Not surprisingly, lots of smart people have asked these questions too. Their answer seems to be - provide people with a scaffolding of base knowledge and give them access to the tools and skills that allow them to build on this knowledge independently. With this as a foundation people have what they need to incorporate new insights into their mental models and use that to build new ways of succeeding.

It strikes me that this applies directly to building resilient operational teams. If we ensure that teams have a framework of proven methods, have the tools to understand how their systems work, and have the skills and knowledge to build on, they become far more able to adapt to unexpected problems and change. Adaptability is what brings resilience to both platforms and the teams that keep them running.

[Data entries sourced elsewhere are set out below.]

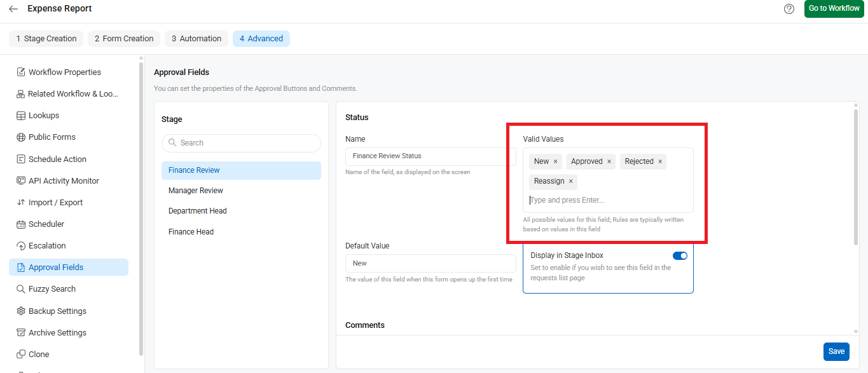The width and height of the screenshot is (868, 373).
Task: Click the Default Value field containing New
Action: tap(431, 263)
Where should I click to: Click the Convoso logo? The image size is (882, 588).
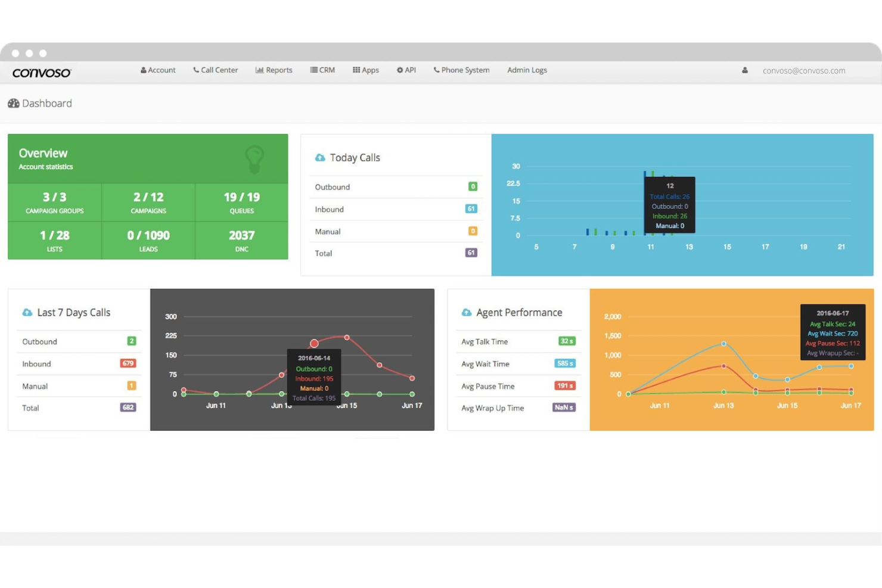(41, 71)
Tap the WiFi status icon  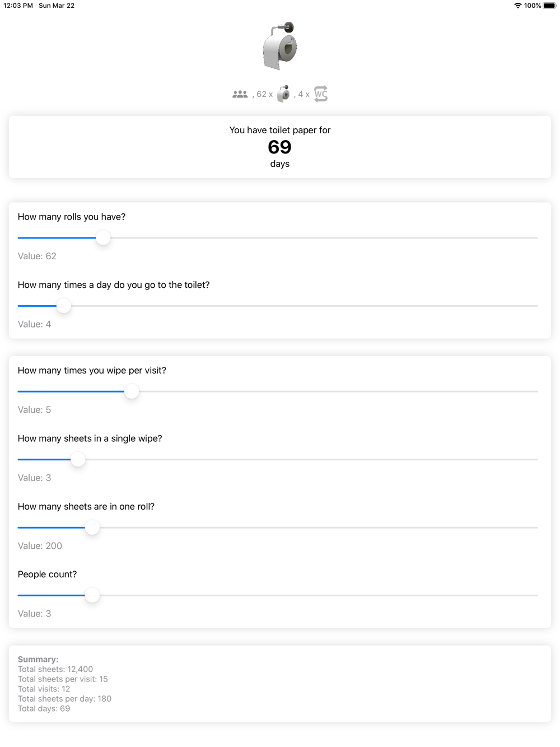tap(517, 6)
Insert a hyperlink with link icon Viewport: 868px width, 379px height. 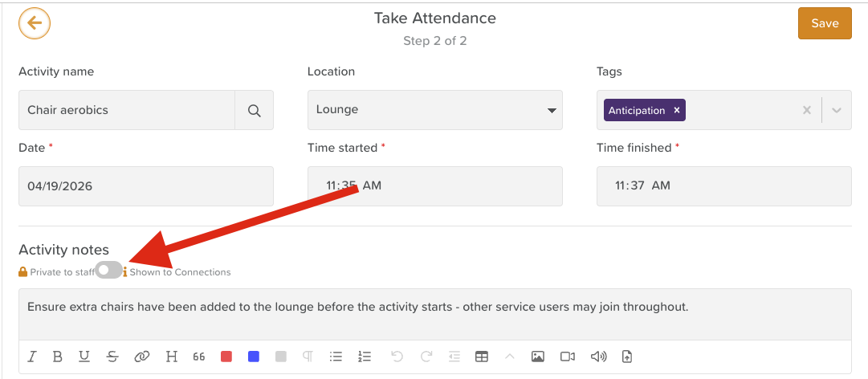(142, 357)
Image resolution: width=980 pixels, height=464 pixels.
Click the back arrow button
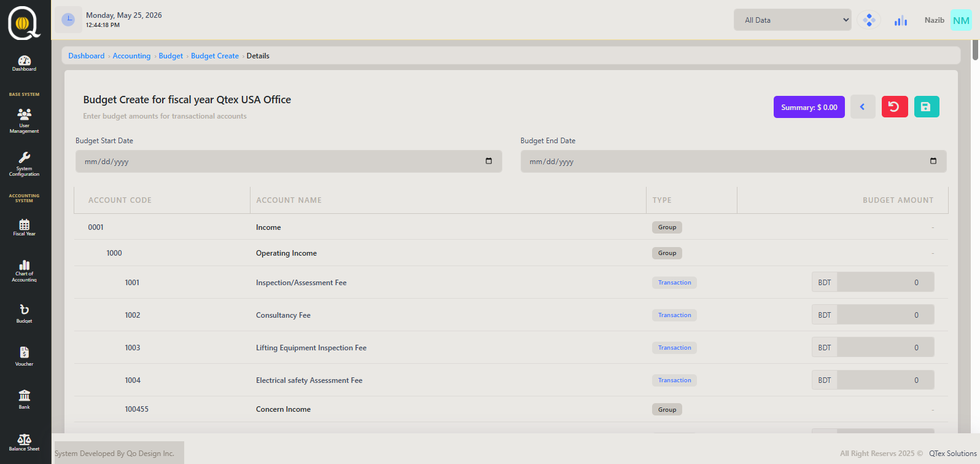coord(863,107)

Strong technical operations teams rarely struggle with problems and events that are expected, they stumble when they are faced with things they didn't expect; they fail to respond well to the black swans. In all reality, we can't plan for everything, there will never be a runbook for every scenario, and there will always be that "new" circumstance that we haven't met before. We can't be ready for every event but we can be ready for "types" of events. We can be prepared for events that interrupt communication, or remove physical components, or make external systems respond strangely, etc. To be truly resilient we need to have the scaffolding already in place to minimise service disruption even when we don't know what has actually happened or have a formal plan for the scenario.

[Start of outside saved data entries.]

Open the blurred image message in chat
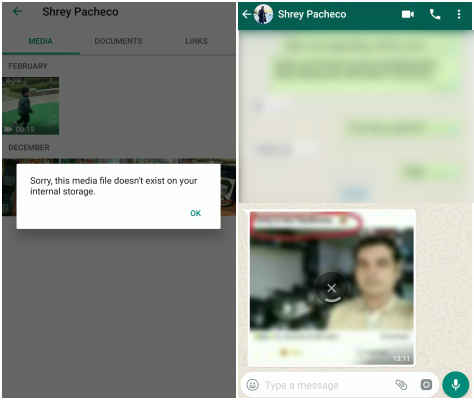 click(x=331, y=288)
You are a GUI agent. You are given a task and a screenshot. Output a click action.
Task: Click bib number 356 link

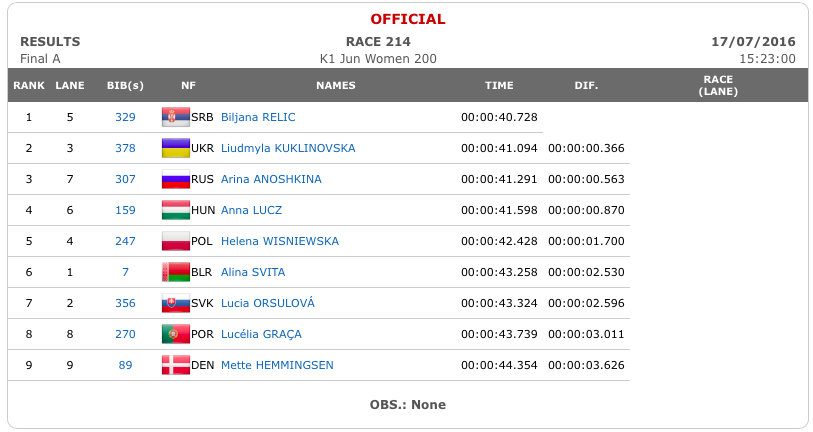pos(125,303)
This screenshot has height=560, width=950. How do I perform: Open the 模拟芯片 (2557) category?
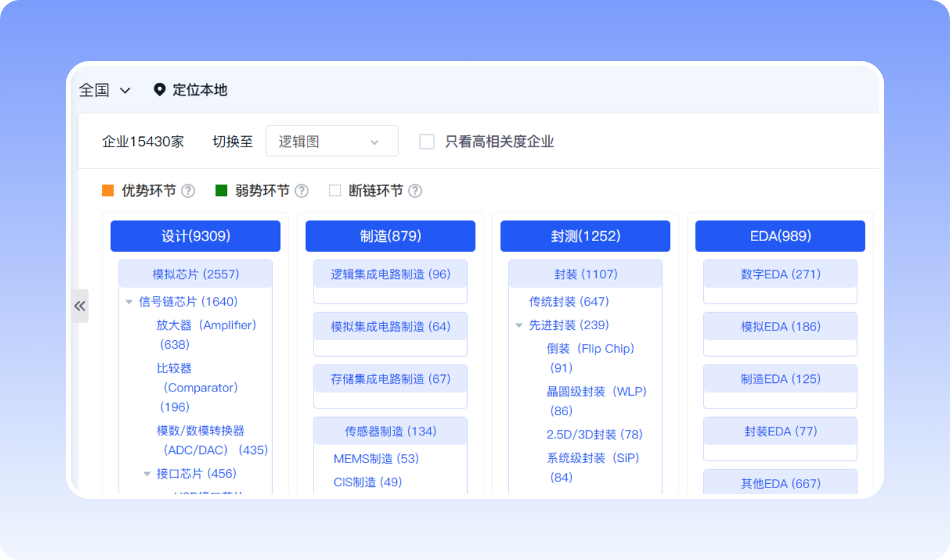pos(195,273)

Following this logic, effective technical operations teams need to have deep knowledge of their systems (or systems of systems), they need to have the ability to observe what those systems do (or do not do), and they need to have the required skills to minimise impact. Resilience is about adapting to and coping with unforeseen events, not just responding to failure. It is about recovering and maintaining service when circumstances are not optimal, when the unexpected strikes and when components you count on have gone off the rails.

While every team and every platform need different specific knowledge there are general patterns that hold true across most systems.

Have a process and follow it:

Companies like IBM are big on formal processes and they are for good reason -I know, this is counter-intuitive, imposing structure shouldn't encourage free thinking but it does. Structure and process are tools to free the mind from figuring out what comes next, and they let it get down to the real work of solving problems.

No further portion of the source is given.